+++ Records +++
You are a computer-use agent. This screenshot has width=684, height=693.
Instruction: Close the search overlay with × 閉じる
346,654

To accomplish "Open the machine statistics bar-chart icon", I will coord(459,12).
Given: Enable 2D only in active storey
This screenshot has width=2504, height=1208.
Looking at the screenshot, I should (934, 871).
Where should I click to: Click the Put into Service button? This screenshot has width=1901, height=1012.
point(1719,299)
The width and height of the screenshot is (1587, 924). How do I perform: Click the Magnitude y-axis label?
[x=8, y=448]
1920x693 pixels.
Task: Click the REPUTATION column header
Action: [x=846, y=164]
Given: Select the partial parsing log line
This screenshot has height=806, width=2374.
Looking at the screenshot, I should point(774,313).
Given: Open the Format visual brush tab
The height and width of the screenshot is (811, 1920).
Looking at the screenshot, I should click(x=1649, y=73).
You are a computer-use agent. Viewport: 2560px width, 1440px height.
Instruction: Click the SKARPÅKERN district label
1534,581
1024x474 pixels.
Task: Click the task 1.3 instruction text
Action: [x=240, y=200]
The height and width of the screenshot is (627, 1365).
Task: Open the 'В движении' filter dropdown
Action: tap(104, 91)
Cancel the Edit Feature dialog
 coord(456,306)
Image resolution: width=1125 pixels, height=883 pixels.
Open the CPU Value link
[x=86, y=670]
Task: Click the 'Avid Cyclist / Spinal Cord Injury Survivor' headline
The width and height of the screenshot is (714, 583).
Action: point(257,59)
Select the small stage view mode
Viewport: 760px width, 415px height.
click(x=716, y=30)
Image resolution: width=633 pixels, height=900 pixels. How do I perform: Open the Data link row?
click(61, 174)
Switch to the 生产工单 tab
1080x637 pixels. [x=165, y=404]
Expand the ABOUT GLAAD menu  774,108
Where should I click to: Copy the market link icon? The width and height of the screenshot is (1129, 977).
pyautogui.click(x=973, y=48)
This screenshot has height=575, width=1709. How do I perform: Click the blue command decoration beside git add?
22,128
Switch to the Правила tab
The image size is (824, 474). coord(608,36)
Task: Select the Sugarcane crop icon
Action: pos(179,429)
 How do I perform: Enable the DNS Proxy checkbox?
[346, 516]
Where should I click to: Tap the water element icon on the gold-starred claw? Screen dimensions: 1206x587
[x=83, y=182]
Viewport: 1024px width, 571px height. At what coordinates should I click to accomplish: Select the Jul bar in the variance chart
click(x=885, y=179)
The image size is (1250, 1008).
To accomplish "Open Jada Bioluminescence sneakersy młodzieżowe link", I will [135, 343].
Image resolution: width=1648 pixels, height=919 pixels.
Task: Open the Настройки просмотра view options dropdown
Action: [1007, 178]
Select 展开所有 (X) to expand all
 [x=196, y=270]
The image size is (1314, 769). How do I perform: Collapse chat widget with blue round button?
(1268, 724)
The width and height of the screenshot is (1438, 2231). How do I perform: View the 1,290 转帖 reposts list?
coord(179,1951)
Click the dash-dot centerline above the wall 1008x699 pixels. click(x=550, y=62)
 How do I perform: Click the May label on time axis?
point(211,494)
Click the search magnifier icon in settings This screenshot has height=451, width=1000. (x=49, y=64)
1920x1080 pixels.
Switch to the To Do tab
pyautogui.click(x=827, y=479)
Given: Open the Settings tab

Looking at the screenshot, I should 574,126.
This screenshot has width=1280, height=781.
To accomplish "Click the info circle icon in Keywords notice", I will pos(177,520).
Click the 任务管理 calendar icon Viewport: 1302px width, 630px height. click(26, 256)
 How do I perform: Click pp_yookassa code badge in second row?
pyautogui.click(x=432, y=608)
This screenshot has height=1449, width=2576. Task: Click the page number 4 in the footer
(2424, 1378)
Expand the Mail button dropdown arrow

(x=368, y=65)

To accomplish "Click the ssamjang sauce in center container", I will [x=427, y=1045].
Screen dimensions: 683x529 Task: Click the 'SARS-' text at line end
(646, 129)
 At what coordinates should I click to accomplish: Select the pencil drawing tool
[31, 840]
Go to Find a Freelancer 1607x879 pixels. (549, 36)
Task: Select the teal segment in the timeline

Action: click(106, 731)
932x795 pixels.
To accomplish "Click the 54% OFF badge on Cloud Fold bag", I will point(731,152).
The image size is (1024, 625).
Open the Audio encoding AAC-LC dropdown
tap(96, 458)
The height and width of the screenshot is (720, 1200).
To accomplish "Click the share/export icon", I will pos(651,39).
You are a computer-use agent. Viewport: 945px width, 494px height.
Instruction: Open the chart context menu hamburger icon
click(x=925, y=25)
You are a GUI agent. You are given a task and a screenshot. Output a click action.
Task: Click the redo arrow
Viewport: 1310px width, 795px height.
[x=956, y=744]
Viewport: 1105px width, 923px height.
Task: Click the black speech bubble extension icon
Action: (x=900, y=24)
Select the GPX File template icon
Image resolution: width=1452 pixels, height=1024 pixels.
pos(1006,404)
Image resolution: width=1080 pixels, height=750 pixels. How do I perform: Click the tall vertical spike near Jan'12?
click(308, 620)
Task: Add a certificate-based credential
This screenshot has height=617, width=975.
+++
» **What needs to be done**: Duplicate every one of the records above, copying each line verbatim.

» **Exercise result**:
You are a computer-use agent. This screenshot has width=684, height=693.
Instruction: Close the search overlay with × 閉じる
346,654

To accomplish "Open the machine statistics bar-chart icon", I will coord(459,12).
Given: Enable 2D only in active storey
This screenshot has width=2504, height=1208.
Looking at the screenshot, I should (934, 871).
Where should I click to: Click the Put into Service button? This screenshot has width=1901, height=1012.
point(1719,299)
The width and height of the screenshot is (1587, 924). How do I perform: Click the Magnitude y-axis label?
[x=8, y=448]
1920x693 pixels.
Task: Click the REPUTATION column header
Action: [x=846, y=164]
Given: Select the partial parsing log line
This screenshot has height=806, width=2374.
Looking at the screenshot, I should point(774,313).
Given: Open the Format visual brush tab
The height and width of the screenshot is (811, 1920).
Looking at the screenshot, I should click(x=1649, y=73).
You are a computer-use agent. Viewport: 2560px width, 1440px height.
Instruction: Click the SKARPÅKERN district label
1534,581
1024x474 pixels.
Task: Click the task 1.3 instruction text
Action: [x=240, y=200]
The height and width of the screenshot is (627, 1365).
Task: Open the 'В движении' filter dropdown
Action: tap(104, 91)
Cancel the Edit Feature dialog
 coord(456,306)
Image resolution: width=1125 pixels, height=883 pixels.
Open the CPU Value link
[x=86, y=670]
Task: Click the 'Avid Cyclist / Spinal Cord Injury Survivor' headline
The width and height of the screenshot is (714, 583).
Action: point(257,59)
Select the small stage view mode
Viewport: 760px width, 415px height.
click(x=716, y=30)
Image resolution: width=633 pixels, height=900 pixels. How do I perform: Open the Data link row?
click(61, 174)
Switch to the 生产工单 tab
1080x637 pixels. [x=165, y=404]
Expand the ABOUT GLAAD menu  774,108
Where should I click to: Copy the market link icon? The width and height of the screenshot is (1129, 977).
pyautogui.click(x=973, y=48)
This screenshot has height=575, width=1709. How do I perform: Click the blue command decoration beside git add?
22,128
Switch to the Правила tab
The image size is (824, 474). coord(608,36)
Task: Select the Sugarcane crop icon
Action: pos(179,429)
 How do I perform: Enable the DNS Proxy checkbox?
[346, 516]
Where should I click to: Tap the water element icon on the gold-starred claw? Screen dimensions: 1206x587
[x=83, y=182]
Viewport: 1024px width, 571px height. At what coordinates should I click to accomplish: Select the Jul bar in the variance chart
click(x=885, y=179)
The image size is (1250, 1008).
To accomplish "Open Jada Bioluminescence sneakersy młodzieżowe link", I will [135, 343].
Image resolution: width=1648 pixels, height=919 pixels.
Task: Open the Настройки просмотра view options dropdown
Action: [1007, 178]
Select 展开所有 (X) to expand all
 [x=196, y=270]
The image size is (1314, 769). How do I perform: Collapse chat widget with blue round button?
(1268, 724)
The width and height of the screenshot is (1438, 2231). How do I perform: View the 1,290 转帖 reposts list?
coord(179,1951)
Click the dash-dot centerline above the wall 1008x699 pixels. click(x=550, y=62)
 How do I perform: Click the May label on time axis?
point(211,494)
Click the search magnifier icon in settings This screenshot has height=451, width=1000. (x=49, y=64)
1920x1080 pixels.
Switch to the To Do tab
pyautogui.click(x=827, y=479)
Given: Open the Settings tab

Looking at the screenshot, I should 574,126.
This screenshot has width=1280, height=781.
To accomplish "Click the info circle icon in Keywords notice", I will pos(177,520).
Click the 任务管理 calendar icon Viewport: 1302px width, 630px height. click(26, 256)
 How do I perform: Click pp_yookassa code badge in second row?
pyautogui.click(x=432, y=608)
This screenshot has height=1449, width=2576. Task: Click the page number 4 in the footer
(2424, 1378)
Expand the Mail button dropdown arrow

(x=368, y=65)

To accomplish "Click the ssamjang sauce in center container", I will [x=427, y=1045].
Screen dimensions: 683x529 Task: Click the 'SARS-' text at line end
(646, 129)
 At what coordinates should I click to accomplish: Select the pencil drawing tool
[31, 840]
Go to Find a Freelancer 1607x879 pixels. (549, 36)
Task: Select the teal segment in the timeline

Action: click(106, 731)
932x795 pixels.
To accomplish "Click the 54% OFF badge on Cloud Fold bag", I will point(731,152).
The image size is (1024, 625).
Open the Audio encoding AAC-LC dropdown
tap(96, 458)
The height and width of the screenshot is (720, 1200).
To accomplish "Click the share/export icon", I will pos(651,39).
You are a computer-use agent. Viewport: 945px width, 494px height.
Instruction: Open the chart context menu hamburger icon
click(x=925, y=25)
You are a GUI agent. You are given a task and a screenshot. Output a click action.
Task: Click the redo arrow
Viewport: 1310px width, 795px height.
[x=956, y=744]
Viewport: 1105px width, 923px height.
Task: Click the black speech bubble extension icon
Action: (x=900, y=24)
Select the GPX File template icon
Image resolution: width=1452 pixels, height=1024 pixels.
pos(1006,404)
Image resolution: width=1080 pixels, height=750 pixels. How do I perform: Click the tall vertical spike near Jan'12?
click(308, 620)
Task: Add a certificate-based credential
This screenshot has height=617, width=975.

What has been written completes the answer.